Exercise materials =

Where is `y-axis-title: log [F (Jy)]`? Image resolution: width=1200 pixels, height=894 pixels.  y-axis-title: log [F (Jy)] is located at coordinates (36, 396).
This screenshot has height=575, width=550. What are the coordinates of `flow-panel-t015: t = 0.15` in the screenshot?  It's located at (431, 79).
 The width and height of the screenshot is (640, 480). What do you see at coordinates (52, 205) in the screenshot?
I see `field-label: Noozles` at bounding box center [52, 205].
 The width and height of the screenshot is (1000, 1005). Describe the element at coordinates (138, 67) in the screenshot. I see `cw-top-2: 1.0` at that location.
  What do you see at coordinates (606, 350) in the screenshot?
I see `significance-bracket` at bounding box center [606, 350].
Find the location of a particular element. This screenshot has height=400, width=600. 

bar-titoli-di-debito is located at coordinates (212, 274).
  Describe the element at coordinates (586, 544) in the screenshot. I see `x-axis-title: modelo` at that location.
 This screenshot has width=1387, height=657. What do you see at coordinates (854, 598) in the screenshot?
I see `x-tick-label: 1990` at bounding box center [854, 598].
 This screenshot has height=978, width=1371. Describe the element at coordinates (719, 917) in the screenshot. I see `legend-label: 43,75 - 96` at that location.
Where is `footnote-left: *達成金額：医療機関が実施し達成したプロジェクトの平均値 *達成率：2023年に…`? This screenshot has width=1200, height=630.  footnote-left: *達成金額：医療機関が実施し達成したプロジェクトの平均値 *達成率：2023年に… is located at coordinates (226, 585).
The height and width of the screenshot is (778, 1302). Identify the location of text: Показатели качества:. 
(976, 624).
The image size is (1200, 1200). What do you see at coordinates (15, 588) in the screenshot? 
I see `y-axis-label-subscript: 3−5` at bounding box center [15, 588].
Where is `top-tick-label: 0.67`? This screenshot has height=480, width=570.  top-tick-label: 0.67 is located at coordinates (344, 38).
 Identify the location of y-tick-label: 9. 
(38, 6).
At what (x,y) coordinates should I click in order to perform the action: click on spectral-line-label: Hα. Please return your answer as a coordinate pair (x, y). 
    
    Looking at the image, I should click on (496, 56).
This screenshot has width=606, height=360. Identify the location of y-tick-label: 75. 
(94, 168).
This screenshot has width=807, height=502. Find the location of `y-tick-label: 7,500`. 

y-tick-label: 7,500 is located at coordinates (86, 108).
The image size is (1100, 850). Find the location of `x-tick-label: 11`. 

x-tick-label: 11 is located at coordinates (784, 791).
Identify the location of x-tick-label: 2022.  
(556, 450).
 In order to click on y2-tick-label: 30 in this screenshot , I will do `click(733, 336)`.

Exercise objective = Turn every line of the records above into a numbered list, leaving out the blank lines.

Exercise response =
1. Where is `y-axis-title: log [F (Jy)]`? Image resolution: width=1200 pixels, height=894 pixels.  y-axis-title: log [F (Jy)] is located at coordinates (36, 396).
2. This screenshot has height=575, width=550. What are the coordinates of `flow-panel-t015: t = 0.15` in the screenshot?  It's located at (431, 79).
3.  The width and height of the screenshot is (640, 480). What do you see at coordinates (52, 205) in the screenshot?
4. I see `field-label: Noozles` at bounding box center [52, 205].
5.  The width and height of the screenshot is (1000, 1005). Describe the element at coordinates (138, 67) in the screenshot. I see `cw-top-2: 1.0` at that location.
6.   What do you see at coordinates (606, 350) in the screenshot?
7. I see `significance-bracket` at bounding box center [606, 350].
8. Find the location of a particular element. This screenshot has height=400, width=600. 
9. bar-titoli-di-debito is located at coordinates (212, 274).
10.   Describe the element at coordinates (586, 544) in the screenshot. I see `x-axis-title: modelo` at that location.
11.  This screenshot has width=1387, height=657. What do you see at coordinates (854, 598) in the screenshot?
12. I see `x-tick-label: 1990` at bounding box center [854, 598].
13.  This screenshot has height=978, width=1371. Describe the element at coordinates (719, 917) in the screenshot. I see `legend-label: 43,75 - 96` at that location.
14. Where is `footnote-left: *達成金額：医療機関が実施し達成したプロジェクトの平均値 *達成率：2023年に…`? This screenshot has width=1200, height=630.  footnote-left: *達成金額：医療機関が実施し達成したプロジェクトの平均値 *達成率：2023年に… is located at coordinates (226, 585).
15. The height and width of the screenshot is (778, 1302). Identify the location of text: Показатели качества:. 
16. (976, 624).
17. The image size is (1200, 1200). What do you see at coordinates (15, 588) in the screenshot? 
18. I see `y-axis-label-subscript: 3−5` at bounding box center [15, 588].
19. Where is `top-tick-label: 0.67`? This screenshot has height=480, width=570.  top-tick-label: 0.67 is located at coordinates (344, 38).
20.  Identify the location of y-tick-label: 9. 
21. (38, 6).
22. At what (x,y) coordinates should I click in order to perform the action: click on spectral-line-label: Hα. Please return your answer as a coordinate pair (x, y). 
23.     Looking at the image, I should click on (496, 56).
24. This screenshot has width=606, height=360. Identify the location of y-tick-label: 75. 
25. (94, 168).
26. This screenshot has width=807, height=502. Find the location of `y-tick-label: 7,500`. 
27. y-tick-label: 7,500 is located at coordinates (86, 108).
28. The image size is (1100, 850). Find the location of `x-tick-label: 11`. 
29. x-tick-label: 11 is located at coordinates (784, 791).
30. Identify the location of x-tick-label: 2022.  
31. (556, 450).
32.  In order to click on y2-tick-label: 30 in this screenshot , I will do `click(733, 336)`.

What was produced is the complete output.